Functions and the skeletal system strong bones including the vertebrae of your spine, support your upper body and head. The skeleton plays a crucial role in movement in providing a strong stable and mobile framework on which muscles can act. Your skeletal system also protects your internal tissues and organs from trauma. Bones store minerals such as calcium and phosphorus which are important to health and strength of skeleton and to various essential processes in your body.
Your skeletal system consists of 206 bones that have been classified in two main groups. These groups are known as the axial skeleton and the appendicular skeleton. All bones are covered with outer layer of hard densely packed compact bone. Almost every bone in the body can be placed in the following categories by shape. Long bones and examples of these are humorous, diaphysis, and epiphysis. Shorts bones are almost equal in length and width, examples include the small bones in the wrists and ankles. Flat bones are somewhat thinner and much flatter than other bones. Flat bones, such as those in the skull, protect organs. The scapula, or shoulder blade, is another example of a flat bone. Irregular bones such as facial bones or the vertebrae, have unusual shapes and do not fit into the other categories.

Stored data:
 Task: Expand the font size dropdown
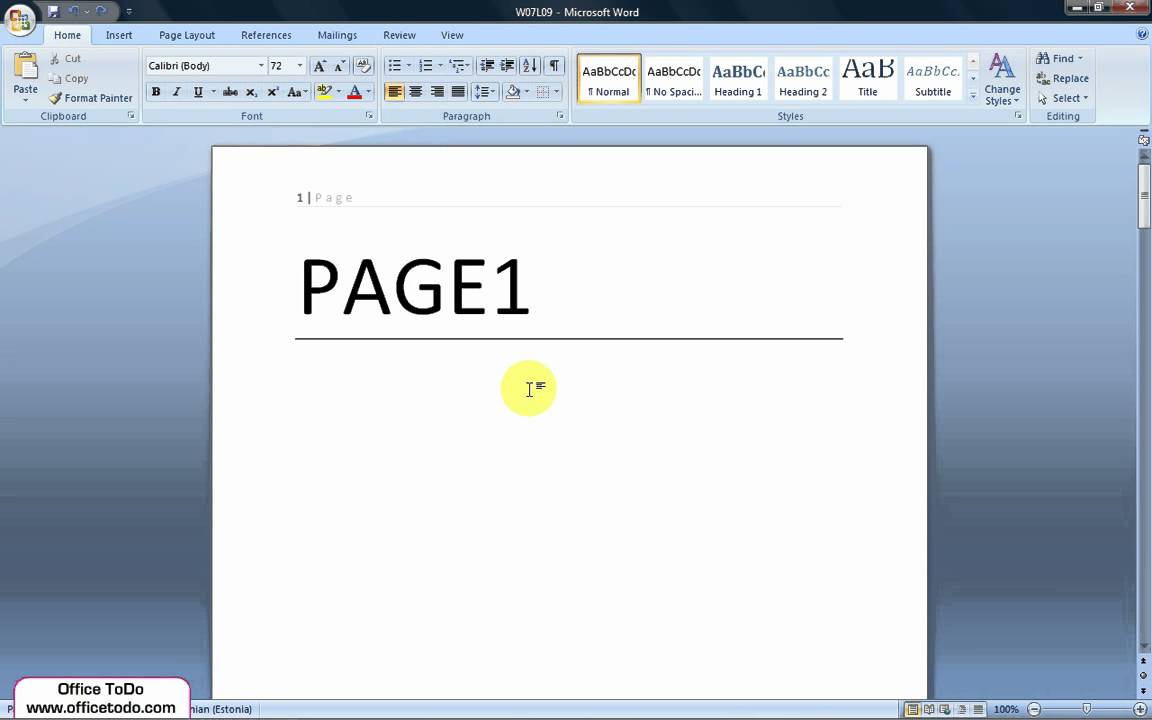pos(300,66)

Tasks:
1. List the categories, by shape, into which the passage on the skeletal system sorts almost every bone in the body.
2. Using the passage on the skeletal system, mark each statement yes or no, and quote the words that settle it.
(a) The skeletal system is made up of 206 bones.
(b) The scapula is given as an example of an irregular bone.
(c) Bones store minerals such as calcium and phosphorus.
3. According to the passage on the skeletal system, what are the two main groups of bones called?

Results for the exercise:
1. Long bones, short bones, flat bones, irregular bones

2.
(a) Yes: "Your skeletal system consists of 206 bones"
(b) No: "The scapula, or shoulder blade, is another example of a flat bone."
(c) Yes: "Bones store minerals such as calcium and phosphorus"

3. The axial skeleton and the appendicular skeleton.